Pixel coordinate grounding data
—————
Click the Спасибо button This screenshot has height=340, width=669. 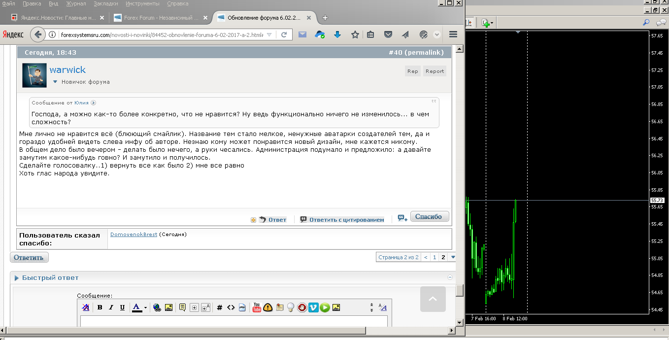coord(429,216)
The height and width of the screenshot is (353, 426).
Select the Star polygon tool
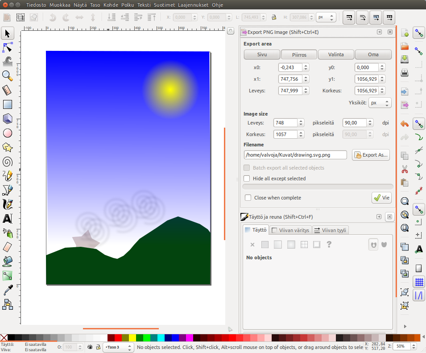[7, 147]
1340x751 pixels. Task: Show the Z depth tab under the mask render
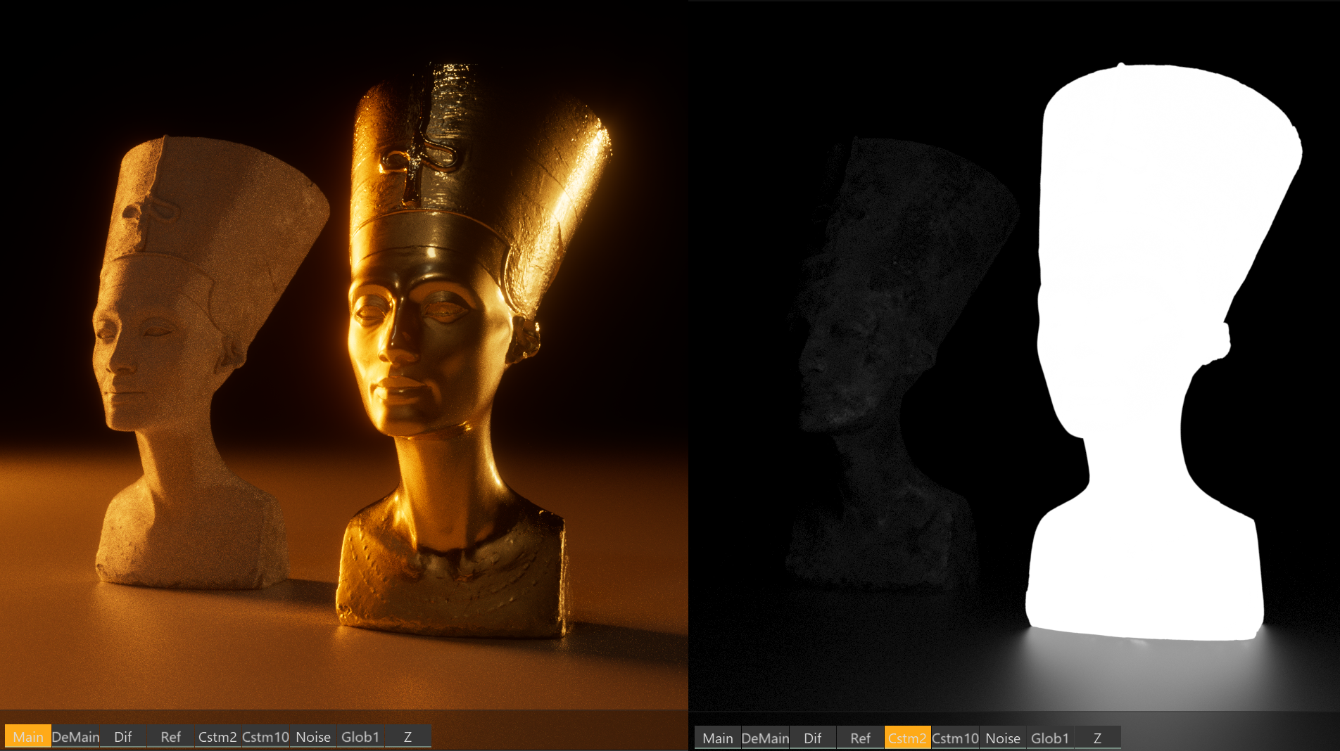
—————
Task directions: When you reach the line containing "The height and" in the records above, write out that line and every line after it through the end, exactly, but omit the pictures.

Expected answer:
The height and width of the screenshot is (353, 426).
Select the Star polygon tool
[7, 147]
1340x751 pixels. Task: Show the Z depth tab under the mask render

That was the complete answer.